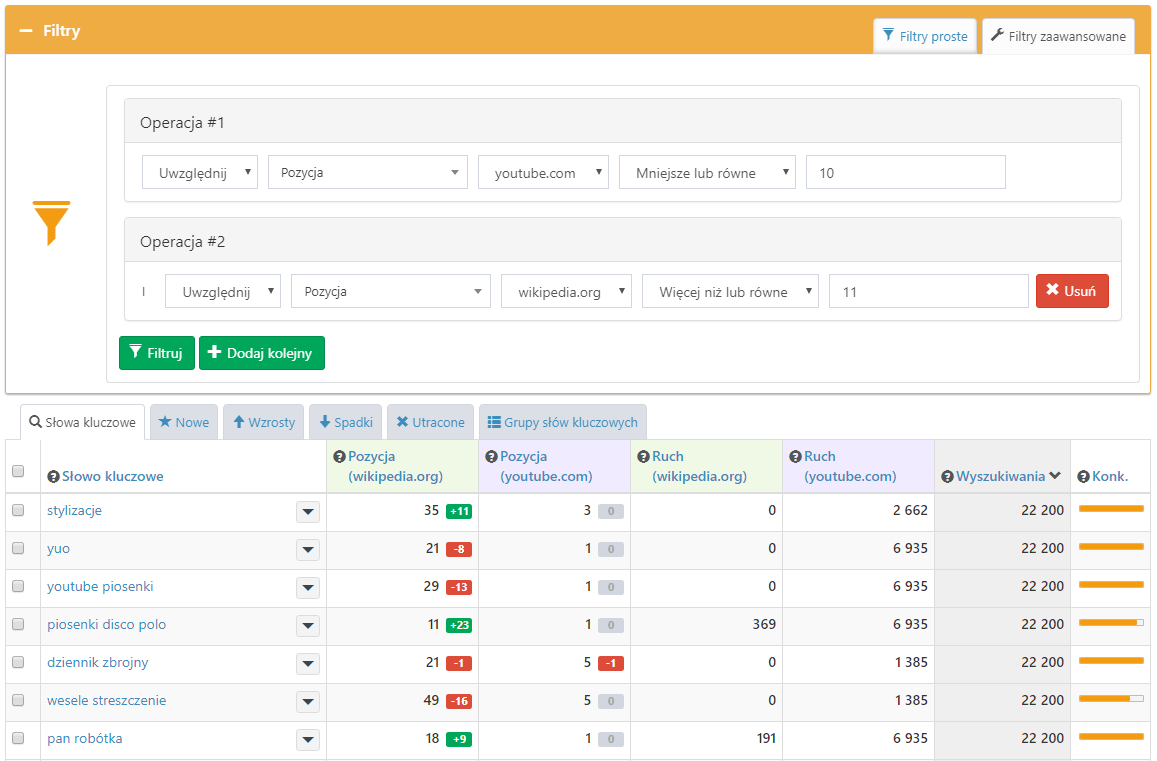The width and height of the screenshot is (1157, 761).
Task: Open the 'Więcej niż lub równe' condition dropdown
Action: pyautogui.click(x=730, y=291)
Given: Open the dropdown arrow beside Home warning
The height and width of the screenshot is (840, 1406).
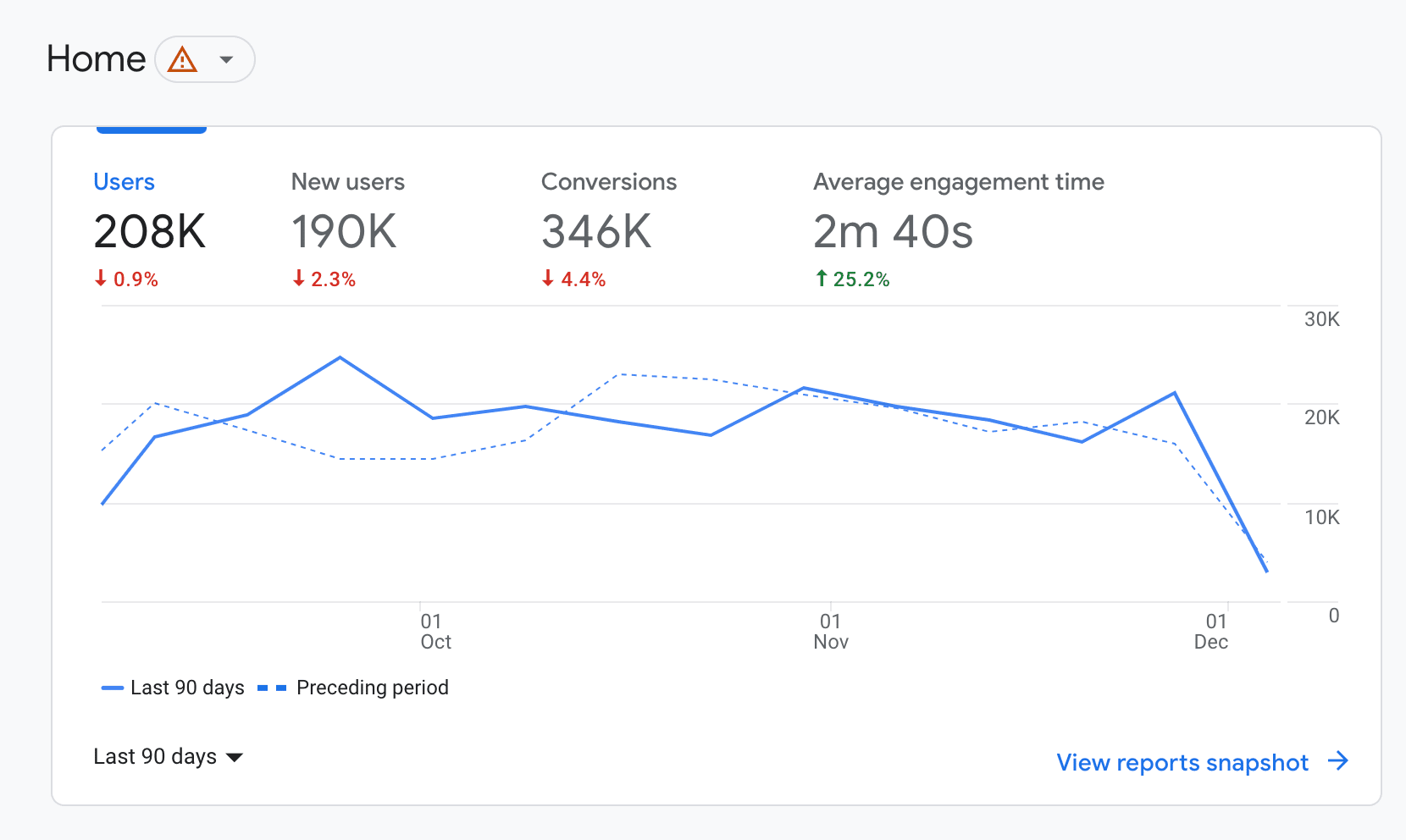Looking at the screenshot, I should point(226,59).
━━━━━━━━━━━━━━━━━━━━━━━━━━━━━━
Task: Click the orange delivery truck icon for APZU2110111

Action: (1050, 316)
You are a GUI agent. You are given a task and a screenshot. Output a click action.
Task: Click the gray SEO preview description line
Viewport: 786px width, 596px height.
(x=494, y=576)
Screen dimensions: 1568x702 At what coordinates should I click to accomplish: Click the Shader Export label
━━━━━━━━━━━━━━━━━━━━━━━━━━━━━━
What to work on: Copy the items from the line with "You are a GUI" to the line with "Screen dimensions: 1568x702", both of those lines included, keeping every line the same.

Reply:
You are a GUI agent. You are given a task and a screenshot. Output a click action.
Task: Click the gray SEO preview description line
Viewport: 786px width, 596px height.
(x=494, y=576)
Screen dimensions: 1568x702 At what coordinates should I click to accomplish: Click the Shader Export label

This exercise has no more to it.